Determine the closures of the following subsets of second order:
$(a)$ $E = \left\{\frac{1}{2}\times y\ |\ 0<y<1\right\}$
$(b)$ $D = \left\{x\times \frac{1}{2}\ |\ 0<x<1\right\}$
My Attampt: For $(a)$, since $E$ it is just the vertical open interval between $\frac12\times 0$ and $\frac12\times 1$. Any open interval containing $\frac12\times 0$ must ‘reach up’ into this interval, and any open interval containing $\frac12\times 1$ must ‘reach down’ into it, so both endpoints of the interval must be in its closure. Hence, $$Cl(E) = E\cup \left\{\frac{1}{2}\times 0, \frac{1}{2}\times 1\right\}$$
For $(b)$, since the set $D$ is the horizontal open interval between $0\times\frac12$ and $1\times\frac12\ $, any open interval containing $0 \times \frac12$ must ‘reach left’ to this interval and any open interval containing $1\times\frac12$ must ‘reach right’ to it. Thus, both endpoints of the interval must be in its closure:
$$Cl(D) = D\cup \left\{0\times \frac{1}{2}, 1\times \frac {1}{2}\right\}$$
Is this correct. If not, where have I gone wrong?
First $E = \{\frac{1}{2}\} \times (0,1)$. A short check on cases shows that indeed all basic neighbourhoods of $(\frac{1}{2},0)$ and $(\frac{1}{2}, 1)$ have points in $E$, and so they lie in $\overline{E}$. And as $\{\frac{1}{2}\} \times [0,1]$ is closed (as a closed interval in an ordered space) we see that $E$ plus these two points is the whole closure.
As to $D = (0,1) \times \{\frac{1}{2}\}$, the seeming endpoints $(1, \frac{1}{2})$ are and $(0, \frac{1}{2})$ are not in the closure: $((0,0), (0,1))$ is an open neighbourhood of $(0,\frac{1}{2})$ (an open interval) that misses $D$ and similarly for $((1, 0), (1,1))$ and $(1, \frac{1}{2})$.
But consider $(a,0)$ for $a \in (0,1]$:a basic neighbourhood of that point is an open interval (it’s not one of the two endpoints), with $(b,c) < (a,0) < (d,e)$ as endpoints. We cannot have $b=a$ as then we’d have $c <0$ which cannot be, so $b < a$. Pick some $b’$ with $b < b’ < a$. Then $(b,c) < (b’, \frac{1}{2}) < (a,0)$ (all determined by the first coordinate), and so this open interval intersects $D$. This shows that $(0,1] \times \{0\} \subseteq \overline{D}$ as well.

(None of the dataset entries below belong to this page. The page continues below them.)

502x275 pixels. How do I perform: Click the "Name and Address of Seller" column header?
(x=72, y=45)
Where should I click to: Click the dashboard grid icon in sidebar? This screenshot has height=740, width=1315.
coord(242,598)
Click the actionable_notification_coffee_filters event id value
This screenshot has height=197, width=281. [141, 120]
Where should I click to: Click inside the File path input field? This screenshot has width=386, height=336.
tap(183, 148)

A similar argument can be made symmetrically at the top edge to show that $[0,1) \times {1} \subseteq \overline{D}$ as well.

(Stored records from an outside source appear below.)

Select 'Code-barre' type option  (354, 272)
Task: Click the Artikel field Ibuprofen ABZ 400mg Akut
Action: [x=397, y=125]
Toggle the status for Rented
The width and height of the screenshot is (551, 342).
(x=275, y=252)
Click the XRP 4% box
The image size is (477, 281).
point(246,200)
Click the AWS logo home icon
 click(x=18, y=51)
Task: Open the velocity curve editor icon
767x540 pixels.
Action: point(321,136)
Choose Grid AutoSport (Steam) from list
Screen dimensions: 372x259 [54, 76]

I claim that $\overline{D} = C:= D \cup (0,1]\times \{0\} \cup [0,1) \times \{1\}$ and one inclusion we have seen and the other follows from the fact that $$[0,1] \times [0,1]\setminus C = ([(0,0),(0,1)) \cup \bigcup_{x \in (0,1)} [((x,0), (x,\frac{1}{2})) \cup ((x,\frac{1}{2}),(x,1))] \cup ((1,0),(1,1)]$$ which is a union of basic open sets of $[0,1]\times [0,1]$ and so $C$ is closed.